*** Opening Dataset content ***

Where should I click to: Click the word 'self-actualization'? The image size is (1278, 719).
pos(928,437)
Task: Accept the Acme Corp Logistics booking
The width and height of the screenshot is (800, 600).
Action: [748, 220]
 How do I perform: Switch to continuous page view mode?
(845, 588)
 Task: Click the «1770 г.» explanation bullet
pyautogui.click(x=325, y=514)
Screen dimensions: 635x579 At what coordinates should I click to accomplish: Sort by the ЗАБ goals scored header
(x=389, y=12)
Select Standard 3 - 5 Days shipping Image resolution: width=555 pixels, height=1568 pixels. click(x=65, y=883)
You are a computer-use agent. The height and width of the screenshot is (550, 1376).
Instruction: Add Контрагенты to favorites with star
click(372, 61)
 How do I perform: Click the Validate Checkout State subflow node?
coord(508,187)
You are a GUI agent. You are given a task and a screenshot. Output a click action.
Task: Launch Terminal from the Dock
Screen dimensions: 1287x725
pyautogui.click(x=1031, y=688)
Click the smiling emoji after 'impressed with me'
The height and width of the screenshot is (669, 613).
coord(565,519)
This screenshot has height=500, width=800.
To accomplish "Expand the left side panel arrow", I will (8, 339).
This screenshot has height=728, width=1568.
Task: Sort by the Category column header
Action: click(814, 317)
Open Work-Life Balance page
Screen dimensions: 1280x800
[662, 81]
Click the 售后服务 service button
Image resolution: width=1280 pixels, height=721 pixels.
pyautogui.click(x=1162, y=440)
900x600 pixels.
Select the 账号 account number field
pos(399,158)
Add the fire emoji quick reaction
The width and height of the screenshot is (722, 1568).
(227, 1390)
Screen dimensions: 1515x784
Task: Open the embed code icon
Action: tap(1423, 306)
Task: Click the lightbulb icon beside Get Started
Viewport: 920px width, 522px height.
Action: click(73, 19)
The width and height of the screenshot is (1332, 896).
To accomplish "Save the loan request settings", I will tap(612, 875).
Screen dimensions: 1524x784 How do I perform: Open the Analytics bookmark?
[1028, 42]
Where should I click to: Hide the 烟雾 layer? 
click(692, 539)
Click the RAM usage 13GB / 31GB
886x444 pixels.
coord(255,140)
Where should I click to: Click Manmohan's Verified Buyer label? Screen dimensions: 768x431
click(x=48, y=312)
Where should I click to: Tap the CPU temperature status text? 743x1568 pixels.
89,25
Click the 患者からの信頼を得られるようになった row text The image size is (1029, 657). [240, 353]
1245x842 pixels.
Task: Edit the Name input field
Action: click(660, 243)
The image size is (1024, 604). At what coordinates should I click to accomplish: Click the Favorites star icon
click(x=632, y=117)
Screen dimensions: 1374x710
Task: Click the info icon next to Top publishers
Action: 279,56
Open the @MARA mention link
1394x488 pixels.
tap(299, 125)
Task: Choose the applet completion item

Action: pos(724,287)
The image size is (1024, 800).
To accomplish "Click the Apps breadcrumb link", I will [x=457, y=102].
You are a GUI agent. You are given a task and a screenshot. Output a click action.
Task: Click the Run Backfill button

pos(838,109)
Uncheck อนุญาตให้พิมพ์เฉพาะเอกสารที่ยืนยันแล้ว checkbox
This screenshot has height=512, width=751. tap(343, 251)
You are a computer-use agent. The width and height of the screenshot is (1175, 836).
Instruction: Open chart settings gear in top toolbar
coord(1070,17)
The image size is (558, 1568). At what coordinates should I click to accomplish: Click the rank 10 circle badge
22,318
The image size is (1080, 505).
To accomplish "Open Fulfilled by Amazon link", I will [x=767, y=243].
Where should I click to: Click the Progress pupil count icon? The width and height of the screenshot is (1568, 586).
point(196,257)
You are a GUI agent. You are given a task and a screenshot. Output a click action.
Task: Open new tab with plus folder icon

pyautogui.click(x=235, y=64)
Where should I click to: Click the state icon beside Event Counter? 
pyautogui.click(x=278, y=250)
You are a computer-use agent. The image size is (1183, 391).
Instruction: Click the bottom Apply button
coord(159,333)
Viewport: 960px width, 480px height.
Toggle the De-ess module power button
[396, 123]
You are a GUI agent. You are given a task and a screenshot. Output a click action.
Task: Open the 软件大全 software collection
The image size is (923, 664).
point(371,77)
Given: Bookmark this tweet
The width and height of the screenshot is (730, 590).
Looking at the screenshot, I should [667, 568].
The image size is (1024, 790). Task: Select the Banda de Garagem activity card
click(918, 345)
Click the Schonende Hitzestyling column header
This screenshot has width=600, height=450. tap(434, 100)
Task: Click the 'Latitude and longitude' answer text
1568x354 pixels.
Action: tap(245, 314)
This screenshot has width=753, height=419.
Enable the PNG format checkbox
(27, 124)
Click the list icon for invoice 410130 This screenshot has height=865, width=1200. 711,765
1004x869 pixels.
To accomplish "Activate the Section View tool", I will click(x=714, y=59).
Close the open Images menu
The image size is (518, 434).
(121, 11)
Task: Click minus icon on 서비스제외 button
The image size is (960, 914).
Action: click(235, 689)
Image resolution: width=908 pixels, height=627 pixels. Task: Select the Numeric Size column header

*** Closing Dataset content ***

Work item
Return each line exactly, beginning at the start of the material above and ending at the line that includes "This screenshot has height=500, width=800.", with both of those kept.

Output for this exercise
Where should I click to: Click the word 'self-actualization'? The image size is (1278, 719).
pos(928,437)
Task: Accept the Acme Corp Logistics booking
The width and height of the screenshot is (800, 600).
Action: [748, 220]
 How do I perform: Switch to continuous page view mode?
(845, 588)
 Task: Click the «1770 г.» explanation bullet
pyautogui.click(x=325, y=514)
Screen dimensions: 635x579 At what coordinates should I click to accomplish: Sort by the ЗАБ goals scored header
(x=389, y=12)
Select Standard 3 - 5 Days shipping Image resolution: width=555 pixels, height=1568 pixels. click(x=65, y=883)
You are a computer-use agent. The height and width of the screenshot is (550, 1376).
Instruction: Add Контрагенты to favorites with star
click(372, 61)
 How do I perform: Click the Validate Checkout State subflow node?
coord(508,187)
You are a GUI agent. You are given a task and a screenshot. Output a click action.
Task: Launch Terminal from the Dock
Screen dimensions: 1287x725
pyautogui.click(x=1031, y=688)
Click the smiling emoji after 'impressed with me'
The height and width of the screenshot is (669, 613).
coord(565,519)
This screenshot has height=500, width=800.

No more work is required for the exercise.